Kowald Axel, Schmeier Sebastian
Protagen AG, Dortmund, Germany.
Methods Mol Biol. 2011;696:305-18. doi: 10.1007/978-1-60761-987-1_19.
The yearly output of scientific papers is constantly rising and makes it often impossible for the individual researcher to keep up. Text mining of scientific publications is, therefore, an interesting method to automate knowledge and data retrieval from the literature.

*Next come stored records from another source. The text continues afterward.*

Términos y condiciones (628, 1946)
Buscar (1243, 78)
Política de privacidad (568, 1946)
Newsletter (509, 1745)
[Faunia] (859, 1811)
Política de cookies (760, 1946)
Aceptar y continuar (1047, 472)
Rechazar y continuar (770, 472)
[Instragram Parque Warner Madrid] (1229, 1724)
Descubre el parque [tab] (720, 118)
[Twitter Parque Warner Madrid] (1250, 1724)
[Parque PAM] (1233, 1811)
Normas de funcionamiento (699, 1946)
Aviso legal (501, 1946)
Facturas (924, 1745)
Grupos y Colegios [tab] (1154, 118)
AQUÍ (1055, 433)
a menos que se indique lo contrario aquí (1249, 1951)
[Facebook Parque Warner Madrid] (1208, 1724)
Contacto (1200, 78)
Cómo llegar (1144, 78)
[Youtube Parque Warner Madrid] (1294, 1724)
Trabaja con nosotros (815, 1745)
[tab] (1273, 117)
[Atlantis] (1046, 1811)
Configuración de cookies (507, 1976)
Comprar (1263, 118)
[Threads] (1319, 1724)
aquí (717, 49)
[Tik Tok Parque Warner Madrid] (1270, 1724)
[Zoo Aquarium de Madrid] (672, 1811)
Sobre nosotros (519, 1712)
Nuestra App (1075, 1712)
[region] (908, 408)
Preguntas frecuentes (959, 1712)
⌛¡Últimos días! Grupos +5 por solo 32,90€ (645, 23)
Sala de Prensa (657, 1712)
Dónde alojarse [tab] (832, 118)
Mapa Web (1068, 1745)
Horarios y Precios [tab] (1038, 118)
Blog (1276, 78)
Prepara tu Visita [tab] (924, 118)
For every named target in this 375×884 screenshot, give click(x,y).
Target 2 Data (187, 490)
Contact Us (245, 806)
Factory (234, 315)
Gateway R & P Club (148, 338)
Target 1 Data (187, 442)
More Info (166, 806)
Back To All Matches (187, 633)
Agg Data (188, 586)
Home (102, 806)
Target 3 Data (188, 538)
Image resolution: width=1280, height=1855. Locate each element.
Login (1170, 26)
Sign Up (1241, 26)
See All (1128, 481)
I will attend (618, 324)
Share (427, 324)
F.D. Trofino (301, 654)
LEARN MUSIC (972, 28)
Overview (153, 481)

In this chapter, we discuss specific tasks required for text mining, including their problems and limitations. The second half of the chapter demonstrates the various aspects of text mining using a practical example. Publications are transformed into a vector space representation and then support vector machines are used to classify papers depending on their content of kinetic parameters, which are required for model building in systems biology.
科学论文的年产量持续增长,这常常使单个研究人员难以跟上。因此,科学出版物的文本挖掘是一种从文献中自动获取知识和数据的有趣方法。在本章中,我们将讨论文本挖掘所需的特定任务,包括其问题和局限性。本章后半部分通过一个实际例子展示了文本挖掘的各个方面。出版物被转换为向量空间表示形式,然后使用支持向量机根据系统生物学模型构建所需的动力学参数内容对论文进行分类。